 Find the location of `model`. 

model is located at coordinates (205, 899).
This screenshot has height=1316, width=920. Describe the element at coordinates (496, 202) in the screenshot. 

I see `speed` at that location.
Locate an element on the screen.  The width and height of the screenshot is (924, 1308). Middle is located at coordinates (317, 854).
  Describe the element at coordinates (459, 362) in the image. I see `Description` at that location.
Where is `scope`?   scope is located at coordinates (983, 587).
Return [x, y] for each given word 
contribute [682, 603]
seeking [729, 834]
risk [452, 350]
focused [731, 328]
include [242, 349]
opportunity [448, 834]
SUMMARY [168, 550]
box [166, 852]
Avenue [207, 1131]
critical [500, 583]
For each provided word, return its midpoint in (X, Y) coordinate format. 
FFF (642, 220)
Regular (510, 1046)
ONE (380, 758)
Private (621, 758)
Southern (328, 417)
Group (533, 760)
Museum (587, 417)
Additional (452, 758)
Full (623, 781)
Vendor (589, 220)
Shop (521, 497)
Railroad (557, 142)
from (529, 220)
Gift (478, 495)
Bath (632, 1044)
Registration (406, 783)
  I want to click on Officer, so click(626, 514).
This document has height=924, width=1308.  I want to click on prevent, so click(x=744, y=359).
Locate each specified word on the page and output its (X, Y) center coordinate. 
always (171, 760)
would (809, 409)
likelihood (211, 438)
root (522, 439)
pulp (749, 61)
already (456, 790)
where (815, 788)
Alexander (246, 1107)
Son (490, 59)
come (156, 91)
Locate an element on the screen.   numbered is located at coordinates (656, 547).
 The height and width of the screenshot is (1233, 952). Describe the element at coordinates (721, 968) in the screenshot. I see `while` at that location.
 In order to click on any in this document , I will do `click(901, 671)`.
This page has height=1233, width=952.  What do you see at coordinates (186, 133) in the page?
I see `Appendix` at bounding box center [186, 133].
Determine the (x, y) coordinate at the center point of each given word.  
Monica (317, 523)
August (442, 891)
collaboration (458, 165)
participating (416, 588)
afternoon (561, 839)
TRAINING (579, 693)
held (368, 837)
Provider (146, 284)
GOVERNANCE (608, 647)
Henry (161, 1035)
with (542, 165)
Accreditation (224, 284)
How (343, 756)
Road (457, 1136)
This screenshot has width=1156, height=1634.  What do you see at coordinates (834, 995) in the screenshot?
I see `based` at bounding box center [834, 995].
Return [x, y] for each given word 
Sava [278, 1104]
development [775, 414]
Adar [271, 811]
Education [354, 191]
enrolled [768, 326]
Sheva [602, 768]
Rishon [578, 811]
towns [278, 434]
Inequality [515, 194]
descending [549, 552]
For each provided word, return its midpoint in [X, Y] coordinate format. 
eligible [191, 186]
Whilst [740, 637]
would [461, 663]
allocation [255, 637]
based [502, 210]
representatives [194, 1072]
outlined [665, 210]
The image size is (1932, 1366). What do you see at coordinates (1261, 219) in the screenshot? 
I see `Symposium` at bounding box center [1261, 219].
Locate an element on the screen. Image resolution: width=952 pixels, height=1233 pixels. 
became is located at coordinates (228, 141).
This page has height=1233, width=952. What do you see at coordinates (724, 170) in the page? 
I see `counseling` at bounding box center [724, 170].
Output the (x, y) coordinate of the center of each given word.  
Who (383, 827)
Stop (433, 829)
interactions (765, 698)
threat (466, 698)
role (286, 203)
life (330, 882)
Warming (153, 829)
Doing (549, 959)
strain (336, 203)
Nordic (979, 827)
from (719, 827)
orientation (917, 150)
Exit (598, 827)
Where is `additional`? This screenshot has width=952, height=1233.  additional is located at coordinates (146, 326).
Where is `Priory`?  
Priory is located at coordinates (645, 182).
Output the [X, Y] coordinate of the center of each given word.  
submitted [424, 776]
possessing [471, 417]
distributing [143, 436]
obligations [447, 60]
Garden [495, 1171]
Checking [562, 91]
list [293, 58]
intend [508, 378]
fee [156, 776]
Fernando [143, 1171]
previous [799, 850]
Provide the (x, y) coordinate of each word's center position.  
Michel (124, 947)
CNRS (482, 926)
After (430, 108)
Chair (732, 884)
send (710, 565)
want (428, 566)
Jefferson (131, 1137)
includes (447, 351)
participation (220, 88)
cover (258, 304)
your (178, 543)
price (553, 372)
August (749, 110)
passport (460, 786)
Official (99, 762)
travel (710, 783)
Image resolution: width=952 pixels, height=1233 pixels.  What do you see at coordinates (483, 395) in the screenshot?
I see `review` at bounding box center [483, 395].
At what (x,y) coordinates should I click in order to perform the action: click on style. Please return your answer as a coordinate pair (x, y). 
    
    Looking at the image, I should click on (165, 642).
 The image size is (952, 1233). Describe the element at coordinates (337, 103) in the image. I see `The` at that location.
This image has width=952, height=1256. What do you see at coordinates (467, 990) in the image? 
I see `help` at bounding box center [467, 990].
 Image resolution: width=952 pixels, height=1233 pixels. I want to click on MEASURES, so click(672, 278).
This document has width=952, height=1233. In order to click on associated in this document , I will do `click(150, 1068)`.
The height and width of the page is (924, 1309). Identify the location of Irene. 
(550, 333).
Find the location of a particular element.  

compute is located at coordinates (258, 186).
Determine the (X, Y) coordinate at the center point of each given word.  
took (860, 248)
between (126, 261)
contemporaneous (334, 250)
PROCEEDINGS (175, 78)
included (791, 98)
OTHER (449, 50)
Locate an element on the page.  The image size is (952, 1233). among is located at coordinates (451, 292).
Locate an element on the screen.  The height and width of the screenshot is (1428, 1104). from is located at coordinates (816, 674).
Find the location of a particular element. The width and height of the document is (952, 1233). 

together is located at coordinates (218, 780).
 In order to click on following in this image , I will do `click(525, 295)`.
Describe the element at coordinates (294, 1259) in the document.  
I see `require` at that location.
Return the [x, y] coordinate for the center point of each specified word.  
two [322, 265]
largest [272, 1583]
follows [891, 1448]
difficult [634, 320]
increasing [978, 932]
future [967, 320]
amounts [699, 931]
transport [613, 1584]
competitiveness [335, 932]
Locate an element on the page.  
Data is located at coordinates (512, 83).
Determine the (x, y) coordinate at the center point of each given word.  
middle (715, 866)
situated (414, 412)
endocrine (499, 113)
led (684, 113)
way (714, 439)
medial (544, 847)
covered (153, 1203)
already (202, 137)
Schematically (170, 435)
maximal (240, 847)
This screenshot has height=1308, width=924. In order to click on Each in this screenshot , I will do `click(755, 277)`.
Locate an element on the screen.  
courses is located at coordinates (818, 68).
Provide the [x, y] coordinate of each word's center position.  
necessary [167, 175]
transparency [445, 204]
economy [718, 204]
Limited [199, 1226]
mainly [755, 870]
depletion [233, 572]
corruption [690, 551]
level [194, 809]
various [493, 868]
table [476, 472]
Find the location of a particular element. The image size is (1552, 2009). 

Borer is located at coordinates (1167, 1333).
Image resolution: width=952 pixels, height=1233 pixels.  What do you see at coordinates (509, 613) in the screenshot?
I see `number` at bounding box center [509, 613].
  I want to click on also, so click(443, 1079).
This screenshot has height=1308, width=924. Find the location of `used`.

──────────

§ **DIRECTION**
Retype all of the material above line for line, keeping every word and number unchanged.

§ **RESULT**
 Find the location of `model`. 

model is located at coordinates (205, 899).
This screenshot has height=1316, width=920. Describe the element at coordinates (496, 202) in the screenshot. 

I see `speed` at that location.
Locate an element on the screen.  The width and height of the screenshot is (924, 1308). Middle is located at coordinates (317, 854).
  Describe the element at coordinates (459, 362) in the image. I see `Description` at that location.
Where is `scope`?   scope is located at coordinates (983, 587).
Return [x, y] for each given word 
contribute [682, 603]
seeking [729, 834]
risk [452, 350]
focused [731, 328]
include [242, 349]
opportunity [448, 834]
SUMMARY [168, 550]
box [166, 852]
Avenue [207, 1131]
critical [500, 583]
For each provided word, return its midpoint in (X, Y) coordinate format. 
FFF (642, 220)
Regular (510, 1046)
ONE (380, 758)
Private (621, 758)
Southern (328, 417)
Group (533, 760)
Museum (587, 417)
Additional (452, 758)
Full (623, 781)
Vendor (589, 220)
Shop (521, 497)
Railroad (557, 142)
from (529, 220)
Gift (478, 495)
Bath (632, 1044)
Registration (406, 783)
  I want to click on Officer, so click(626, 514).
This document has height=924, width=1308.  I want to click on prevent, so click(x=744, y=359).
Locate each specified word on the page and output its (X, Y) center coordinate. 
always (171, 760)
would (809, 409)
likelihood (211, 438)
root (522, 439)
pulp (749, 61)
already (456, 790)
where (815, 788)
Alexander (246, 1107)
Son (490, 59)
come (156, 91)
Locate an element on the screen.   numbered is located at coordinates (656, 547).
 The height and width of the screenshot is (1233, 952). Describe the element at coordinates (721, 968) in the screenshot. I see `while` at that location.
 In order to click on any in this document , I will do `click(901, 671)`.
This page has height=1233, width=952.  What do you see at coordinates (186, 133) in the page?
I see `Appendix` at bounding box center [186, 133].
Determine the (x, y) coordinate at the center point of each given word.  
Monica (317, 523)
August (442, 891)
collaboration (458, 165)
participating (416, 588)
afternoon (561, 839)
TRAINING (579, 693)
held (368, 837)
Provider (146, 284)
GOVERNANCE (608, 647)
Henry (161, 1035)
with (542, 165)
Accreditation (224, 284)
How (343, 756)
Road (457, 1136)
This screenshot has width=1156, height=1634.  What do you see at coordinates (834, 995) in the screenshot?
I see `based` at bounding box center [834, 995].
Return [x, y] for each given word 
Sava [278, 1104]
development [775, 414]
Adar [271, 811]
Education [354, 191]
enrolled [768, 326]
Sheva [602, 768]
Rishon [578, 811]
towns [278, 434]
Inequality [515, 194]
descending [549, 552]
For each provided word, return its midpoint in [X, Y] coordinate format. 
eligible [191, 186]
Whilst [740, 637]
would [461, 663]
allocation [255, 637]
based [502, 210]
representatives [194, 1072]
outlined [665, 210]
The image size is (1932, 1366). What do you see at coordinates (1261, 219) in the screenshot? 
I see `Symposium` at bounding box center [1261, 219].
Locate an element on the screen. Image resolution: width=952 pixels, height=1233 pixels. 
became is located at coordinates (228, 141).
This page has height=1233, width=952. What do you see at coordinates (724, 170) in the page? 
I see `counseling` at bounding box center [724, 170].
Output the (x, y) coordinate of the center of each given word.  
Who (383, 827)
Stop (433, 829)
interactions (765, 698)
threat (466, 698)
role (286, 203)
life (330, 882)
Warming (153, 829)
Doing (549, 959)
strain (336, 203)
Nordic (979, 827)
from (719, 827)
orientation (917, 150)
Exit (598, 827)
Where is `additional`? This screenshot has width=952, height=1233.  additional is located at coordinates (146, 326).
Where is `Priory`?  
Priory is located at coordinates (645, 182).
Output the [X, Y] coordinate of the center of each given word.  
submitted [424, 776]
possessing [471, 417]
distributing [143, 436]
obligations [447, 60]
Garden [495, 1171]
Checking [562, 91]
list [293, 58]
intend [508, 378]
fee [156, 776]
Fernando [143, 1171]
previous [799, 850]
Provide the (x, y) coordinate of each word's center position.  
Michel (124, 947)
CNRS (482, 926)
After (430, 108)
Chair (732, 884)
send (710, 565)
want (428, 566)
Jefferson (131, 1137)
includes (447, 351)
participation (220, 88)
cover (258, 304)
your (178, 543)
price (553, 372)
August (749, 110)
passport (460, 786)
Official (99, 762)
travel (710, 783)
Image resolution: width=952 pixels, height=1233 pixels.  What do you see at coordinates (483, 395) in the screenshot?
I see `review` at bounding box center [483, 395].
At what (x,y) coordinates should I click in order to perform the action: click on style. Please return your answer as a coordinate pair (x, y). 
    
    Looking at the image, I should click on (165, 642).
 The image size is (952, 1233). Describe the element at coordinates (337, 103) in the image. I see `The` at that location.
This image has width=952, height=1256. What do you see at coordinates (467, 990) in the image? 
I see `help` at bounding box center [467, 990].
 Image resolution: width=952 pixels, height=1233 pixels. I want to click on MEASURES, so click(672, 278).
This document has width=952, height=1233. In order to click on associated in this document , I will do `click(150, 1068)`.
The height and width of the page is (924, 1309). Identify the location of Irene. 
(550, 333).
Find the location of a particular element.  

compute is located at coordinates (258, 186).
Determine the (X, Y) coordinate at the center point of each given word.  
took (860, 248)
between (126, 261)
contemporaneous (334, 250)
PROCEEDINGS (175, 78)
included (791, 98)
OTHER (449, 50)
Locate an element on the page.  The image size is (952, 1233). among is located at coordinates (451, 292).
Locate an element on the screen.  The height and width of the screenshot is (1428, 1104). from is located at coordinates (816, 674).
Find the location of a particular element. The width and height of the document is (952, 1233). 

together is located at coordinates (218, 780).
 In order to click on following in this image , I will do `click(525, 295)`.
Describe the element at coordinates (294, 1259) in the document.  
I see `require` at that location.
Return the [x, y] coordinate for the center point of each specified word.  
two [322, 265]
largest [272, 1583]
follows [891, 1448]
difficult [634, 320]
increasing [978, 932]
future [967, 320]
amounts [699, 931]
transport [613, 1584]
competitiveness [335, 932]
Locate an element on the page.  
Data is located at coordinates (512, 83).
Determine the (x, y) coordinate at the center point of each given word.  
middle (715, 866)
situated (414, 412)
endocrine (499, 113)
led (684, 113)
way (714, 439)
medial (544, 847)
covered (153, 1203)
already (202, 137)
Schematically (170, 435)
maximal (240, 847)
This screenshot has height=1308, width=924. In order to click on Each in this screenshot , I will do `click(755, 277)`.
Locate an element on the screen.  
courses is located at coordinates (818, 68).
Provide the [x, y] coordinate of each word's center position.  
necessary [167, 175]
transparency [445, 204]
economy [718, 204]
Limited [199, 1226]
mainly [755, 870]
depletion [233, 572]
corruption [690, 551]
level [194, 809]
various [493, 868]
table [476, 472]
Find the location of a particular element. The image size is (1552, 2009). 

Borer is located at coordinates (1167, 1333).
Image resolution: width=952 pixels, height=1233 pixels.  What do you see at coordinates (509, 613) in the screenshot?
I see `number` at bounding box center [509, 613].
  I want to click on also, so click(443, 1079).
This screenshot has height=1308, width=924. Find the location of `used`.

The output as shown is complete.